» **Your task**
Return all of the data exactly as written, without the pictures.

» **Given information**
== Segment start ==

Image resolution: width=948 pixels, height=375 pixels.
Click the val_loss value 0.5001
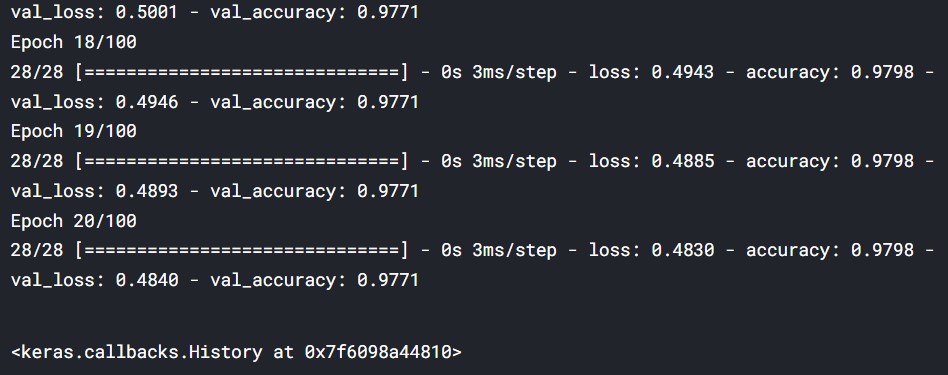point(146,12)
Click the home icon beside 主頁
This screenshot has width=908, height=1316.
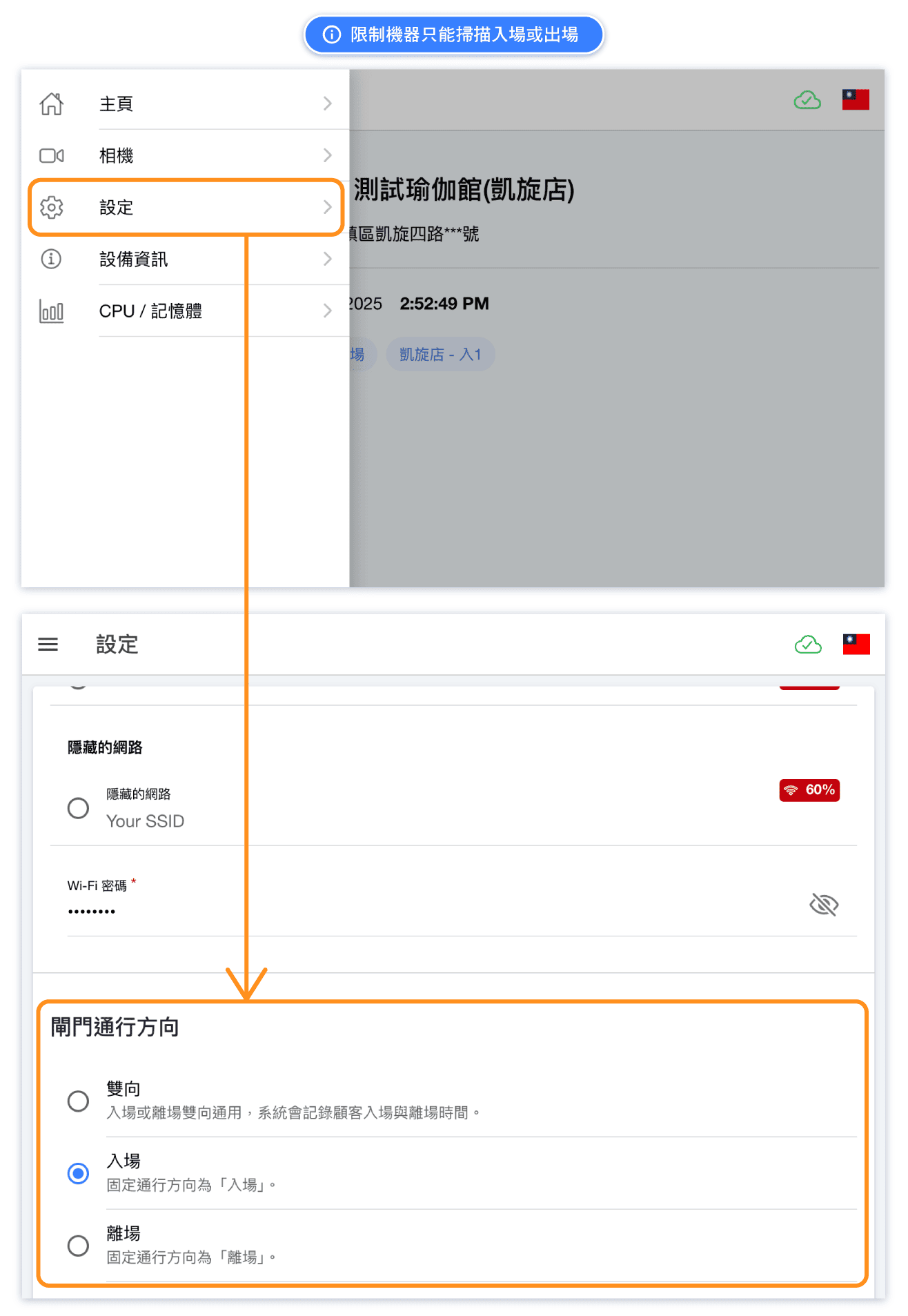click(52, 104)
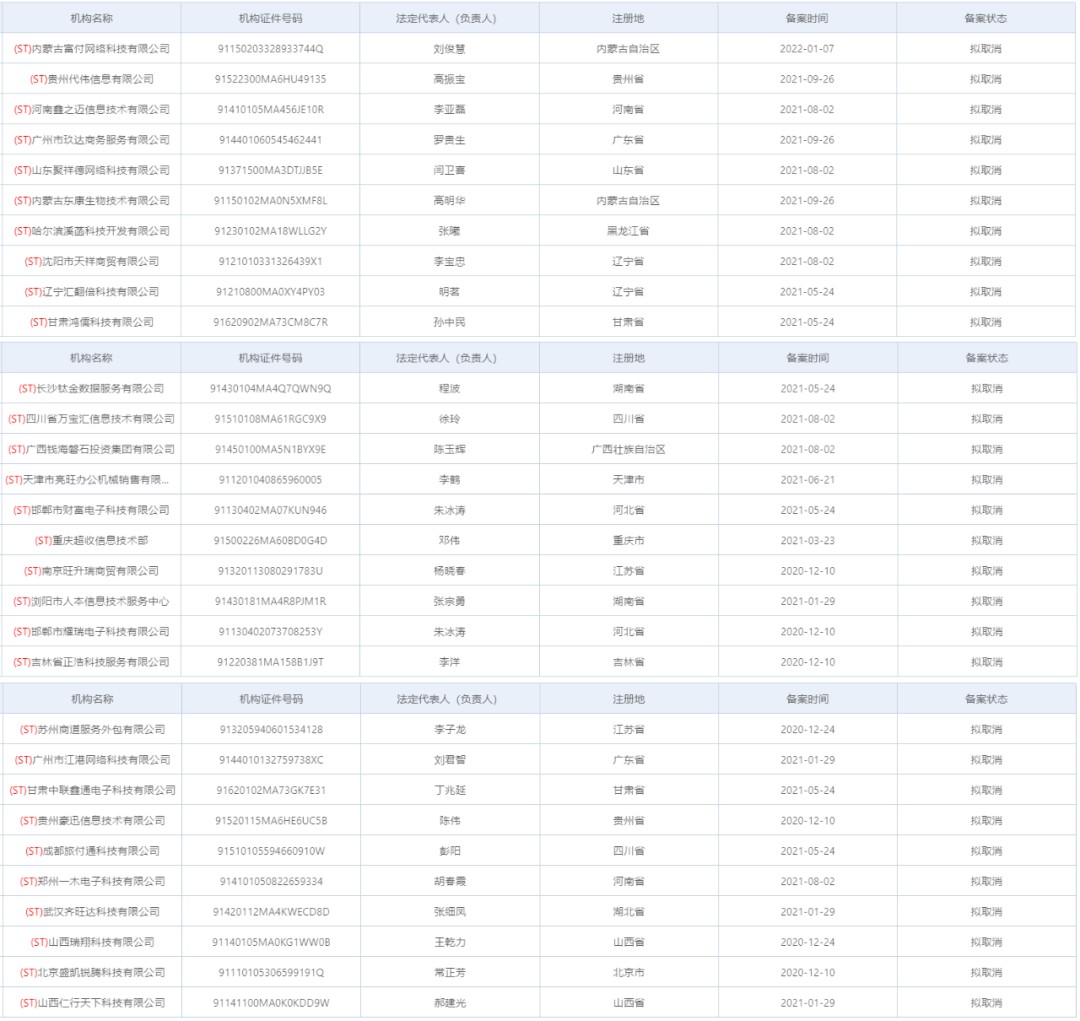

== Segment end ==

» **Result**
Image resolution: width=948 pixels, height=375 pixels.
Click the val_loss value 0.5001
point(146,12)
Click the home icon beside 主頁
This screenshot has width=908, height=1316.
click(52, 104)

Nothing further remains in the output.